Monday, Jul. 27, 1931
Ouster Ousted
To be Mayor of Seattle is almost as perilous politically as to be Governor of Oklahoma. Two Oklahoma Governors have been impeached in eight years. Last week another Mayor of Seattle was job-less--the second to be recalled in 20 years --when Seattlites by a 3-to-2 majority voted Frank Edwards out of City Hall.

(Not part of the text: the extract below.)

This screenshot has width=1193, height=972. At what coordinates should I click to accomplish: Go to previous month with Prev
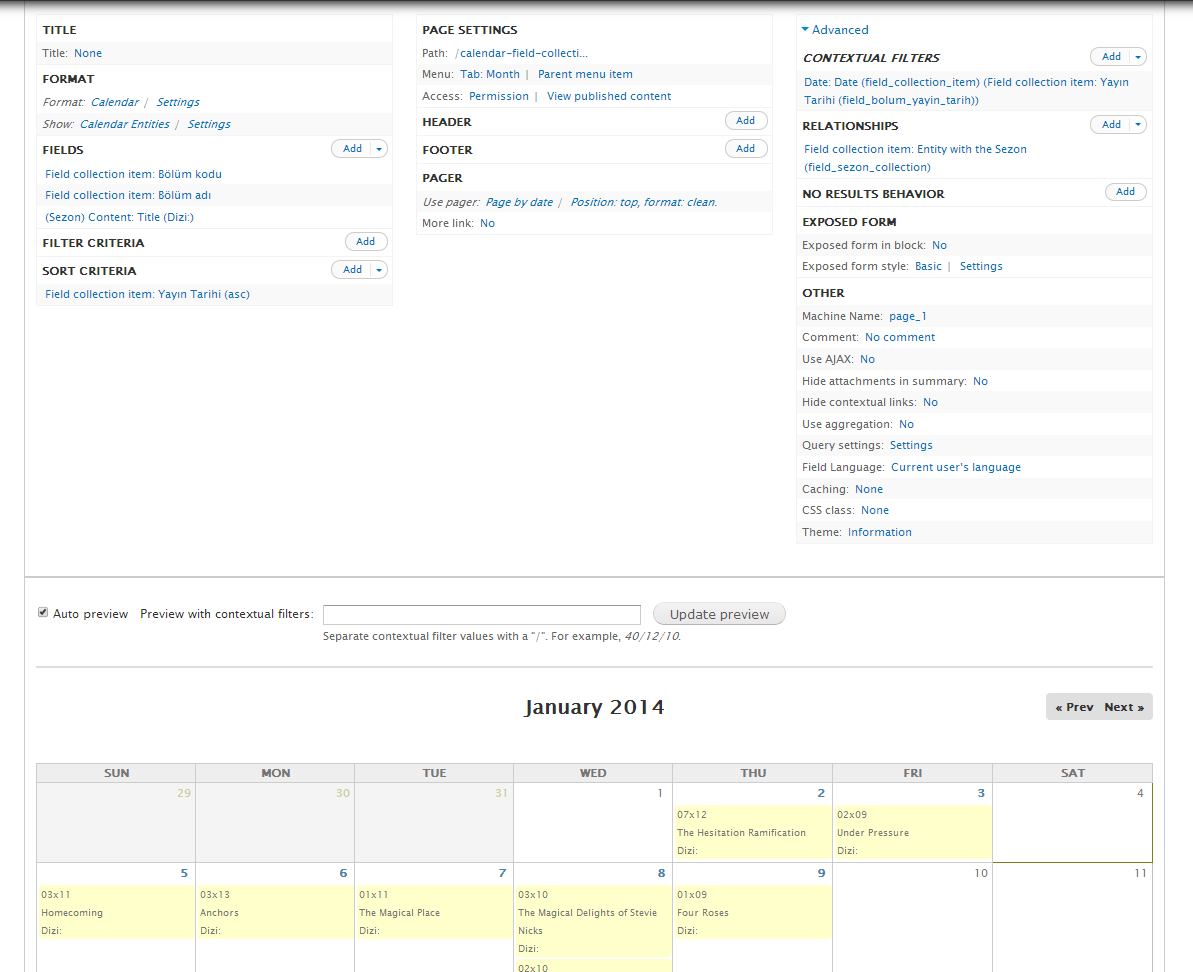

Seattle strongly favors municipal ownership of public utilities. It operates its own electric power and light plants, its own street railway system. For 20 years James Delmage Ross, onetime Yukon gold rusher, has served as Superintendent of City Light. A stout advocate of public ownership, he has fought many a gaudy fight with Stone & Webster's Puget Sound Power & Light Co. He has built up a political machine of his own; in fact no man or woman has within recent years been elected Mayor of Seattle without first promising the reappointment of Superintendent Ross. Frank Edwards, running as the "businessman's candidate" in 1928, made that same pledge. Last March on the eve of municipal election Mayor Edwards summarily dismissed Superintendent Ross for "inefficiency, disloyalty and wilful neglect." Nobody questioned Mayor Edwards' authority to discharge his Superintendent of City Light. What was questioned, though, were the reasons the Mayor gave for his action. Two ambitious young lawyers, M. A. Zioncheck and Frank Fitts, organized the Citizens' Municipal Utilities Protective League with the avowed purpose of having Mayor Edwards recalled. The charges were, among other things, that he had dismissed Mr. Ross under false pretenses and that he appointed an incompetent manager of the street railway system. Petitions were circulated and signed by more than 25,000 citizens.
Mayor Edwards' foes accused him of having gone over bag & baggage to the Power Trust. The Mayor raised a cry of "Communists!" against his accusers, charged them with being foes of private property. Vainly he tried to get the courts to block the recall ballot. William Randolph Hearst's Post-Intelligencer and the Scripps-Canfield Star vociferously favored the Mayor's recall while the conservative home-owned Seattle Times fumed against "foreign-owned press caterwauling." Many a Seattlite was grieved to see this dirty municipal contest come to a head at the height of tourist season. In fact the recall election was postponed a week on protest of the Seattle Lodge of Elks, hosts for their order's national convention, because "the turmoil and agitation would have a most adverse effect" on the brother Elks' appreciation of the city.
With Edwards out, the City Council proceeded to choose its little presiding officer, Robert Harlin, to be Mayor of Seattle until the next election. Bom in England, Mayor Harlin sorted coal there in his youth, later served for years as president of the United Mine Workers of Washington State.
Immediately restored to office as Superintendent of City Light was James Delmage Ross, the 58-year-old Canadian whose dismissal started the municipal eruption.